E adesso, quali sono le prossime idee?

Ci sono due ambiti: uno si riferisce agli incarichi che avranno i ragazzi di questa classe. Il prossimo anno sono in quinta e probabilmente porteranno nel progetto qualcosa di propositivo per la comunità per quanto riguarda l'accoglienza. Studieranno delle proposte innovative anche perchè hanno fatto un grande lavoro di analisi: hanno realizzato delle interviste, sono andati a studiare la storia del territorio perchè quello che veniva proposto fosse compatibile con la comunità. Quindi anche i suggerimenti e le proposte dovranno essere molto calibrate e loro lo sanno. Come in tutte le comunità ci sono delle resistenze a cui i ragazzi hanno dato voce e rispetto.
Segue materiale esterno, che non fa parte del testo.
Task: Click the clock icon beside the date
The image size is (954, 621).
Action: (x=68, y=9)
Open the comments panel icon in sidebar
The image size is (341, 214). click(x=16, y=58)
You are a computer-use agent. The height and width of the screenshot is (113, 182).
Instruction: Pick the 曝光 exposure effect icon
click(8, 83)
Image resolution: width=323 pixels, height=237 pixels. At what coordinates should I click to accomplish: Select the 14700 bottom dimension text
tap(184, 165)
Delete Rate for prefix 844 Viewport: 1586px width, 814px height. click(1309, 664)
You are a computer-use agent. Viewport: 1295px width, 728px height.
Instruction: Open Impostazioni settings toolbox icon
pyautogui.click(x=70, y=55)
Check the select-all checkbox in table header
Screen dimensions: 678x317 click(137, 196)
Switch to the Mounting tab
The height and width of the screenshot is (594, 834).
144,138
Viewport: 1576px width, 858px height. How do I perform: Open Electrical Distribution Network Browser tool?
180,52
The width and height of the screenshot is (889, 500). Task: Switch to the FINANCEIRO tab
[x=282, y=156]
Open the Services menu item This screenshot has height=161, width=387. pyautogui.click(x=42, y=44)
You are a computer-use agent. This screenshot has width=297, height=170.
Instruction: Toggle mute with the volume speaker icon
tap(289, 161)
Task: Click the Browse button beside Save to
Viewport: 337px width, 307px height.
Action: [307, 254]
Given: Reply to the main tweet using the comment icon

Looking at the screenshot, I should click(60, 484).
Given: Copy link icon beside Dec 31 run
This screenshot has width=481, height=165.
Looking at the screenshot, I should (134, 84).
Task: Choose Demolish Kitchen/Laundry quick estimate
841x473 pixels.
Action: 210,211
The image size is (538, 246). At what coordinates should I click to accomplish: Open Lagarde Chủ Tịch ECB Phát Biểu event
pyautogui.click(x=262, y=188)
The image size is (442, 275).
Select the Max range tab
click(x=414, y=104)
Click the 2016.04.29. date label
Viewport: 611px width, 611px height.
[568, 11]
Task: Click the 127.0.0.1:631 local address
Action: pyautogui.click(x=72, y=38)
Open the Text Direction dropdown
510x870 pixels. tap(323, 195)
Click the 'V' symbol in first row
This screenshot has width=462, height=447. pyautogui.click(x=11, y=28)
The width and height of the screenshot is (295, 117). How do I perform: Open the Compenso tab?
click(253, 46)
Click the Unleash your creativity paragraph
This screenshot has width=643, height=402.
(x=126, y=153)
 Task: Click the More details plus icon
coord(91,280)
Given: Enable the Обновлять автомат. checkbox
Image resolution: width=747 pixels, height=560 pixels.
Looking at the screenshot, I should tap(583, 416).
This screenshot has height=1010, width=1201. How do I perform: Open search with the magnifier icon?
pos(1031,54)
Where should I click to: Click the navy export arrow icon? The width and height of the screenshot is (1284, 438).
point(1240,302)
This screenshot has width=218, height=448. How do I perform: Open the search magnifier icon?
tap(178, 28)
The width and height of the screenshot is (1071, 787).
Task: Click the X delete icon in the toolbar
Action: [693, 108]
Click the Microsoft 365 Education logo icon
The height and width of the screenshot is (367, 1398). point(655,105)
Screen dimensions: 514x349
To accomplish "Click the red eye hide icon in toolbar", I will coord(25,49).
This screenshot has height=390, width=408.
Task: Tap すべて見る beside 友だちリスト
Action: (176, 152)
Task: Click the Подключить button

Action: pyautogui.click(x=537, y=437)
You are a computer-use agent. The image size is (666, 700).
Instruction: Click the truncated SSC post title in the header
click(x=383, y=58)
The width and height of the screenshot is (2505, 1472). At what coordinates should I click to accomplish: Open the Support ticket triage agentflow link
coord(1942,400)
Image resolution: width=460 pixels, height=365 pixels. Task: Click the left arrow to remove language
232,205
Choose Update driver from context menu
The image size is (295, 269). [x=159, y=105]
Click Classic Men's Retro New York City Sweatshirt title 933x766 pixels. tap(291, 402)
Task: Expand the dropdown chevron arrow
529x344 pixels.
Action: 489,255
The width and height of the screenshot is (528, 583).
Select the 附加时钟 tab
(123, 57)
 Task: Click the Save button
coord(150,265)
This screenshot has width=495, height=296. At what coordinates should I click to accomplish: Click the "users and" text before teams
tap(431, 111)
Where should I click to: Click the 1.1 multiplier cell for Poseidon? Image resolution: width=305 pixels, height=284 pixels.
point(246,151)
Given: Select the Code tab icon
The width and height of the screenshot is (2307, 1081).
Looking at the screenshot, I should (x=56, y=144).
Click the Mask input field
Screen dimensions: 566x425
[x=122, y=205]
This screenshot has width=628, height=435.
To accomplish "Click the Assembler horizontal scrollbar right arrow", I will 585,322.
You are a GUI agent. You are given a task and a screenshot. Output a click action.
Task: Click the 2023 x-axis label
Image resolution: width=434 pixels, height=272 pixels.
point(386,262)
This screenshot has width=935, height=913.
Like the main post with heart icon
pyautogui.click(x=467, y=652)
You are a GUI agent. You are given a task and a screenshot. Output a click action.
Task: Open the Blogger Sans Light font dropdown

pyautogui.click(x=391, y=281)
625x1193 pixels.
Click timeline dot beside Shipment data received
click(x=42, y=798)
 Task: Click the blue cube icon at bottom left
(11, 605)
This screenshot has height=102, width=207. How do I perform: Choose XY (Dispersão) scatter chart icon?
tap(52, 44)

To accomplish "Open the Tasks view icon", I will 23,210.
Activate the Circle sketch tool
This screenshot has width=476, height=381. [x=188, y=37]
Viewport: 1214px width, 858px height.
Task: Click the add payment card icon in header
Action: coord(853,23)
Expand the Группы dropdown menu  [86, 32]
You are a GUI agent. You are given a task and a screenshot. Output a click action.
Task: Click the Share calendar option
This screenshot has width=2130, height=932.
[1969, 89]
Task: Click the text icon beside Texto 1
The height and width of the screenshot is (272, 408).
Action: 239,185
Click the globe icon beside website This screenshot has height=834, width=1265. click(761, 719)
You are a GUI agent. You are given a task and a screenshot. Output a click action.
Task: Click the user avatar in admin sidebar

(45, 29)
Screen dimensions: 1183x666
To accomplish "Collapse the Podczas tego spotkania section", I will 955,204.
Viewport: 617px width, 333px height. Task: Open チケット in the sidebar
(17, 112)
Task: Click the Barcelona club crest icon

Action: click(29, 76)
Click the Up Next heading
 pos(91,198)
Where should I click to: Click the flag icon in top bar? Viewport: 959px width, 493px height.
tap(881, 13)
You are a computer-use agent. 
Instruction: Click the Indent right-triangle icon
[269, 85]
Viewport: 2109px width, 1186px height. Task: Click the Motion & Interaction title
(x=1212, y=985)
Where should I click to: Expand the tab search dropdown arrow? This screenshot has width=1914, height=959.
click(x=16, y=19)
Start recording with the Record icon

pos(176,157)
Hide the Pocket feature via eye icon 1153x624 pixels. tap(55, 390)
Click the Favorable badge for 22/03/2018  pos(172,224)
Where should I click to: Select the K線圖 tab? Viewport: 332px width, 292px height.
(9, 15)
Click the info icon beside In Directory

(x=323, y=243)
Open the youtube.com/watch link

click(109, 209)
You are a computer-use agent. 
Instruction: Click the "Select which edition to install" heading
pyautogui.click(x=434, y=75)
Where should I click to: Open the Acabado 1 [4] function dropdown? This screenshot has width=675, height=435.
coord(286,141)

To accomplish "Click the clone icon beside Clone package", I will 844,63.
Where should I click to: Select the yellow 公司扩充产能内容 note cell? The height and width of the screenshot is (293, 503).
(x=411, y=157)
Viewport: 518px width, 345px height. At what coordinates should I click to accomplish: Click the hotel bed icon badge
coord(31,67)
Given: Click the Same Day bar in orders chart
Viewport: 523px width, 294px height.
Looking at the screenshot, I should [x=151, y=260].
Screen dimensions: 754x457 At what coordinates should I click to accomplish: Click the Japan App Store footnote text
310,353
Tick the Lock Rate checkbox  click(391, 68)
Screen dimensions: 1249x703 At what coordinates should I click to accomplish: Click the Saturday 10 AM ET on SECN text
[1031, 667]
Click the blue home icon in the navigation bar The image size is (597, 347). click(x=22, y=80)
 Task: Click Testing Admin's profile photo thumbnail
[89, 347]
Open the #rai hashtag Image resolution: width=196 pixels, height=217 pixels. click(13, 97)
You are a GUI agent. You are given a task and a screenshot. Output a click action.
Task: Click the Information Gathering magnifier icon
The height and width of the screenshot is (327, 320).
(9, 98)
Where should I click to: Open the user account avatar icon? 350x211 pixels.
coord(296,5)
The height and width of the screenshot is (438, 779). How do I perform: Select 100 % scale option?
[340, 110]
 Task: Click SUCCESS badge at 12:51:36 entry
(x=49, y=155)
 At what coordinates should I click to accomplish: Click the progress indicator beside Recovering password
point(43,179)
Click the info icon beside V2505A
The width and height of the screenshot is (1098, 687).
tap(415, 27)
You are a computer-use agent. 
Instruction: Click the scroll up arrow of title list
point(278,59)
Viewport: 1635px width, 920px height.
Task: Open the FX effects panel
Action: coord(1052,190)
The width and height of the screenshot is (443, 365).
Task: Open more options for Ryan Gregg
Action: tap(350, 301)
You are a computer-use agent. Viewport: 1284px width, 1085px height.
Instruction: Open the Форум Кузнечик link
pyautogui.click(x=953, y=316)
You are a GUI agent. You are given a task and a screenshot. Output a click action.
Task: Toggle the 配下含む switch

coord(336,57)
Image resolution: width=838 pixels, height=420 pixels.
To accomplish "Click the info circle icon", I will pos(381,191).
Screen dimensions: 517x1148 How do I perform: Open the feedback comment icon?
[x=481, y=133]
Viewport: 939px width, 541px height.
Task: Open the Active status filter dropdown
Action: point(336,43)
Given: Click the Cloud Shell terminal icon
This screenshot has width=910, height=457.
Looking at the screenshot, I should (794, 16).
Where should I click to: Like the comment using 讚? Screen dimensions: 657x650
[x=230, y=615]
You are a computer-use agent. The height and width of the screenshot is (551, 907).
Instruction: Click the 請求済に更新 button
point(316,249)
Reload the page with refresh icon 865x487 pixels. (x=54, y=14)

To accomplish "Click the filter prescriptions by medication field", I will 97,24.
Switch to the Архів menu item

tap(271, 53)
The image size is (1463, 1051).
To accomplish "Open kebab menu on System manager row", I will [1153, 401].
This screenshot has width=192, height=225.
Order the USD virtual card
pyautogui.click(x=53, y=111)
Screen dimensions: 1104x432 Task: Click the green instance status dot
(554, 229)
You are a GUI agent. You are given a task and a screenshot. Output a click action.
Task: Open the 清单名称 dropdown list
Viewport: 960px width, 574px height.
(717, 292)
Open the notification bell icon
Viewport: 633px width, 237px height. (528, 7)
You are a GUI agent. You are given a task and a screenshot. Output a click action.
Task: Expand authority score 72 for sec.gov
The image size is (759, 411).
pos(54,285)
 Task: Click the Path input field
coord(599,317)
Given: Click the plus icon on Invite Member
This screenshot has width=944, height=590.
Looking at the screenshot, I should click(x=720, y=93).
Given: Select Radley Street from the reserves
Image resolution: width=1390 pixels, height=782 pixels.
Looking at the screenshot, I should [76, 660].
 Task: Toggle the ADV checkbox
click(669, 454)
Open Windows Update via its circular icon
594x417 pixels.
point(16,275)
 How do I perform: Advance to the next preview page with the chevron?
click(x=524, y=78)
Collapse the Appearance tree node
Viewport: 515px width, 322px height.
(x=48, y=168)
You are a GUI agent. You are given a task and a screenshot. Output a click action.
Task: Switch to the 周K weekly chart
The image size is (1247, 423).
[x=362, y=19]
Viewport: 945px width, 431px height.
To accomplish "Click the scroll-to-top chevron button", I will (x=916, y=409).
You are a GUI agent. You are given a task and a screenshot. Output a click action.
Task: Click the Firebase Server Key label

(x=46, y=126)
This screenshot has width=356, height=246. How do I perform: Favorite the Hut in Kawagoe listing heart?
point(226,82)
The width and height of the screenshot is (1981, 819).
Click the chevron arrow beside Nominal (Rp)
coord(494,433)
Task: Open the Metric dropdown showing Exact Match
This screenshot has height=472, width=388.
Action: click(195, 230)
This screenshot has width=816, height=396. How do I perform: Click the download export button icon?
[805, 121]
Dopo queste proposte l'idea è che questa iniziativa diventi una parte del campo per l'alternanza scuola - lavoro per tutto il percorso turistico: così tutte le classi potranno lavorare per completare l'offerta turistica della zona.

Risultati ottenuti, al di là della soddisfazione degli studenti?

Siamo riusciti a creare un network di piccoli imprenditori d'eccellenza che si è presa in carico la parte più attiva del progetto, generando il coinvolgimento di tutta la comunità. Si è creato un evento - un “driver” - cioè dei momenti dove si realizzano degli itinerari a tema per famiglie. Abbiamo preso in prestito i personaggi della fantasia del posto e li abbiamo messi in relazione ai prodotti specifici di questi piccoli produttori (ad esempio canne da pesca, vino nelle anfore, miele e creme particolari). Naturalmente questa è solo un'iniziativa, poi si possono fare tante altre cose. Vogliamo che il turista che viene a Selva possa scegliere di giorno in giorno quale attività svolgere: pesca sul Brenta, la visita della Bigonda, chiacchierare con un esperto di pesce, realizzare delle attività con gli scultori del legno. Le classi successive si occuperanno di progettare questi piccoli momenti. Oltre a questo l'altro aspetto entusiasmante è che si sta creando un tavolo di lavoro con persone del posto con potere decisionale in modo da non far cadere il progetto, perchè la cosa è piaciuta molto alla comunità e ad alcuni stakeholder.

Qual è stato il momento più difficile?

Credo sia stato quando, studiato il territorio, ci siamo resi conto della restituzione: non potevamo fare un report, una relazione, una recensione: dovevamo dire cose vere. Avevamo degli esperti che ci hanno aiutato; poi i ragazzi hanno lavorato e sono stati in grado di mettere in pratica quello che hanno imparato.

...ed il momento più bello?

Non tanto la serata della presentazione, ma la settimana prima: i ragazzi sono passati attraverso momenti di stanchezza, ma nonostante questo si aiutavano reciprocamente per tirarsi su. C'è stato un lavoro di equipe molto forte.

Novella Benedetti

Classe 1980 - in Italia ha vissuto tra Trento e Trieste, all'estero si è divisa tra Americhe (Stati Uniti, Colombia, Argentina, Cile, Costa Rica) ed Europa (Scozia, Irlanda, Paesi Baschi, Kosovo, Germania). La sua passione sono le lingue come strumento per entrare in contatto con l'altro; di mestiere è coach e formatrice, lavora a vario titolo nel terzo settore e dal 2014 è giornalista pubblicista. Ha realizzato anche vari lavori video, tra cui "Non si può vivere senza una giacchetta lilla", proiettato al Trento Film Festival.